LE SERMON SUR LA
MONTAGNE
Transposé dans notre langage
et pour notre temps
CHAPITRE III
LA VIE PERSONNELLE
(Matthieu VI, 1-18.)
2. Nos relations avec Dieu.
«Lorsque vous priez, ne faites pas comme
les hypocrites, car ils aiment à prier
debout dans les synagogues et au coin des rues,
afin d'être vus de tous les hommes. En
vérité, je vous le dis, ils ont leur
récompense. Pour toi, quand tu veux prier,
entre dans ta chambre et, la porte close, prie ton
Père qui est là, dans le secret ; et
ton Père qui voit dans le secret, te le
rendra. »
Ce qui est vrai de nos relations
avec notre prochain, l'est de nos relations avec
Dieu. Les unes et les autres aussi doivent porter
le même caractère. Que les hommes qui
«deviennent » se gardent de faire
état de la vie qui leur vient de Dieu, et de
poursuivre par son moyen quelque but
étranger à l'impulsion personnelle
qui en est la seule raison d'être. C'est dans
le secret qu'ils ont à chercher Dieu; ce qui
se passe dans l'intimité de l'âme ne
doit point sortir de cette chambre close. Que les
païens et les hypocrites en agissent à
leur gré; ceux qui suivent la voie de la
vérité ne sauraient les
imiter.
Jésus nous en donne un
exemple dans ce qu'il nous dit de la prière.

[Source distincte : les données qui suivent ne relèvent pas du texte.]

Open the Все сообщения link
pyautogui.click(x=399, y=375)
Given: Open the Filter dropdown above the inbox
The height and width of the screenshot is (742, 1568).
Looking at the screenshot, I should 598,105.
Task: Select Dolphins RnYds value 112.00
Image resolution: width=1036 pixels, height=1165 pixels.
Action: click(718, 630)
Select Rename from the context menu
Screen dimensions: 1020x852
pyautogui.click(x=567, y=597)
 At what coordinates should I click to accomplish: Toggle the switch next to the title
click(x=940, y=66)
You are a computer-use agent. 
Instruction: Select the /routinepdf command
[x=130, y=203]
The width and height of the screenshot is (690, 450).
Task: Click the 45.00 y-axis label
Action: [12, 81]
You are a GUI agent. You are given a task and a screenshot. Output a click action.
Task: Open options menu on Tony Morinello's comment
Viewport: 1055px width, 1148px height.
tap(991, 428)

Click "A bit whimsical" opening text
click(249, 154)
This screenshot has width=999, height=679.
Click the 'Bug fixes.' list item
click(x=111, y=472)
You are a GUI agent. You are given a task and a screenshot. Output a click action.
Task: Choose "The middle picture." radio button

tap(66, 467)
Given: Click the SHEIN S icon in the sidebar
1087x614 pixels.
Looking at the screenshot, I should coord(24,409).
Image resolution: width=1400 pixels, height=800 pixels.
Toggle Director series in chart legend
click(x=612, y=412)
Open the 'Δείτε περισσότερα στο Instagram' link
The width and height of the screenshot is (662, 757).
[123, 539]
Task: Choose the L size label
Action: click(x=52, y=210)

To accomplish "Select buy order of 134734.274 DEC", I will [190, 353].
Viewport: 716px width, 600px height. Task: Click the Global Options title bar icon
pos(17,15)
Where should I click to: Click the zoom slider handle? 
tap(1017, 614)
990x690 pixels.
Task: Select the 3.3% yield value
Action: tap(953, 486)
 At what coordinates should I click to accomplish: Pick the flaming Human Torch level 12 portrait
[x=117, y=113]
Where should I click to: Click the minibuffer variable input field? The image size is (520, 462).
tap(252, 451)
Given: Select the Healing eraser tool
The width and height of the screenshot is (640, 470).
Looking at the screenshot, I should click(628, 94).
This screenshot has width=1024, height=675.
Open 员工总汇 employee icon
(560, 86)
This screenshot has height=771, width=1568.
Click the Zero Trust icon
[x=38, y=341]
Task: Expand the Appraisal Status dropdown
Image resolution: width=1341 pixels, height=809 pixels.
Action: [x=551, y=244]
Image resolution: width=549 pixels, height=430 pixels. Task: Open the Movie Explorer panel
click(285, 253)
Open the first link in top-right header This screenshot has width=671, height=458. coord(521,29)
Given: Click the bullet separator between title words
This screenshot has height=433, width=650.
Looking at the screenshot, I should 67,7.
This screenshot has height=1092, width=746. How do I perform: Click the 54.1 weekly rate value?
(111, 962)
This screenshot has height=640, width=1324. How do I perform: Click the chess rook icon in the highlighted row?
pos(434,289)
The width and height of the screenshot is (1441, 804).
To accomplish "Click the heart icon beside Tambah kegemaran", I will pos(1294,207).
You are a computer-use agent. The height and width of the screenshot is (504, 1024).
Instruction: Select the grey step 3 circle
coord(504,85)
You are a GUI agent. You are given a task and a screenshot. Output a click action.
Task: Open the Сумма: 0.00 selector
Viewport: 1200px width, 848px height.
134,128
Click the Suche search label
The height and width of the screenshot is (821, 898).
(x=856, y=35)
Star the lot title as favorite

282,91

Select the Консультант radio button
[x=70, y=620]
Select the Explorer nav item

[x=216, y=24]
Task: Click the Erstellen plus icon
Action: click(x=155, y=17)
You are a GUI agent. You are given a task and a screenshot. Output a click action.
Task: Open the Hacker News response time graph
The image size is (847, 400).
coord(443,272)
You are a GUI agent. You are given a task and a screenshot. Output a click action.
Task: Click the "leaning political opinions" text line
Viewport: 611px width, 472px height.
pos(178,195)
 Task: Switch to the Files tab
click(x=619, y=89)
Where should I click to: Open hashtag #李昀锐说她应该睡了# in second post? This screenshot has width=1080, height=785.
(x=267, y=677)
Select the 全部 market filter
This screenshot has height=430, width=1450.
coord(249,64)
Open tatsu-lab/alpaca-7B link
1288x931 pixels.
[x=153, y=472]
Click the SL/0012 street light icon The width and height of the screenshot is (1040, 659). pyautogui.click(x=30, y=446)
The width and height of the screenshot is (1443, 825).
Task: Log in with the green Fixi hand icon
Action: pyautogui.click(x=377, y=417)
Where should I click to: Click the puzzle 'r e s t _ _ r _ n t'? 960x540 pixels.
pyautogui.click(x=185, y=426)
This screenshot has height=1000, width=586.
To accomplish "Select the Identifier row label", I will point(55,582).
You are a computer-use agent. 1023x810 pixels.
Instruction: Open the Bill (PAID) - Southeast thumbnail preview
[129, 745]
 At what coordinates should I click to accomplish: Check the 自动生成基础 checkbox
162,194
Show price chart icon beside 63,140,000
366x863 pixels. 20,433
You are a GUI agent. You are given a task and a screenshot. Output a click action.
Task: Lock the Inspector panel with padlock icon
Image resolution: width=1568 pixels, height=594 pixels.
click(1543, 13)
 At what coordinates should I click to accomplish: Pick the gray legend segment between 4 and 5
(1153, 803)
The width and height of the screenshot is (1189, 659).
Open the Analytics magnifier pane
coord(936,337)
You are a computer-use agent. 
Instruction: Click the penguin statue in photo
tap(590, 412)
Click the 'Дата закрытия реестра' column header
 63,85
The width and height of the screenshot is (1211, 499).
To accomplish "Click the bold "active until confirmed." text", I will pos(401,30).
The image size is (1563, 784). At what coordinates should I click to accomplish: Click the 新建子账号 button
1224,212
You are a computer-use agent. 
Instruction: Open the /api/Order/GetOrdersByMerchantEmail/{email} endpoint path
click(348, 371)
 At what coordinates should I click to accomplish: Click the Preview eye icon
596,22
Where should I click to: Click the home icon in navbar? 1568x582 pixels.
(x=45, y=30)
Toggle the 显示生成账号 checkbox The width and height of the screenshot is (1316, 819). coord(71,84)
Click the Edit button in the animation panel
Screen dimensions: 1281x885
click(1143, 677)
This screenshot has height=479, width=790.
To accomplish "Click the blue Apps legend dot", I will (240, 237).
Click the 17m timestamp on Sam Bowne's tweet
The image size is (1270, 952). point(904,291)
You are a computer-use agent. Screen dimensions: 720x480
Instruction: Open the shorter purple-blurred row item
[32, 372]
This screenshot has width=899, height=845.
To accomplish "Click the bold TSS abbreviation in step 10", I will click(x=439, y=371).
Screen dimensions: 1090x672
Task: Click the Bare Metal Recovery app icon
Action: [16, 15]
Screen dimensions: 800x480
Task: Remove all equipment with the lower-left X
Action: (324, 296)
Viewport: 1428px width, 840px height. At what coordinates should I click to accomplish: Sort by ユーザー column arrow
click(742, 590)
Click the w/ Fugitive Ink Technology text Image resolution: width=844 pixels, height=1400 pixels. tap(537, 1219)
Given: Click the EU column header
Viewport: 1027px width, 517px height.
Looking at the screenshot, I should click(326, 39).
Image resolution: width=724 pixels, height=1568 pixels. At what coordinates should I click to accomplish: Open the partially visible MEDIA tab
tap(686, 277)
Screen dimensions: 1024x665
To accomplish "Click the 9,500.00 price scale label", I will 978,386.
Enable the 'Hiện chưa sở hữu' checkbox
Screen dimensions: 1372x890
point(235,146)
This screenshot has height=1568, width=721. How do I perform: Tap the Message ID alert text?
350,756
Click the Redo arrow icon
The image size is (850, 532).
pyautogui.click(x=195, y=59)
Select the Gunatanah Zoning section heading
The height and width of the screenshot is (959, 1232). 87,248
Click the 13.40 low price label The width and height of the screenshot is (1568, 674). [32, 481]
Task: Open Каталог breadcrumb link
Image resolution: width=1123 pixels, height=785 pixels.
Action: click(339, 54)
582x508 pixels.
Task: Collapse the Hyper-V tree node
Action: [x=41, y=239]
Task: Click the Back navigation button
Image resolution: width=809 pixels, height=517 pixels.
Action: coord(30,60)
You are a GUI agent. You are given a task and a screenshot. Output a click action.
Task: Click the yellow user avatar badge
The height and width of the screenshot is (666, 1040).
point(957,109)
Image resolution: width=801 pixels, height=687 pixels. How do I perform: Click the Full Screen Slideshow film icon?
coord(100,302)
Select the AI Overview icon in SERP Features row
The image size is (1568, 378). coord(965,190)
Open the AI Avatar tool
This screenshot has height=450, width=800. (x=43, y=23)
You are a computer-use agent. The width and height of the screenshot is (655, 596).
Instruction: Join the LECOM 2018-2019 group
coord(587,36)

La prière authentique est la vivante
expression du contact personnel avec Dieu qui
s'établit chez tout homme qui cherche, et
dont il prend tôt ou tard clairement
conscience. La vie universelle, créatrice,
stimulante et façonnante, vient battre de
ses flots puissants le seuil de notre être et
devient pour nous une réalité
vécue. Si nous lui ouvrons l'accès de
notre être intime, elle nous communique
son élan. Les vibrations
d'une vie nouvelle nous ébranlent, un esprit
nouveau nous envahit. Nous nous sentons en son
pouvoir et percevons distinctement ses impulsions.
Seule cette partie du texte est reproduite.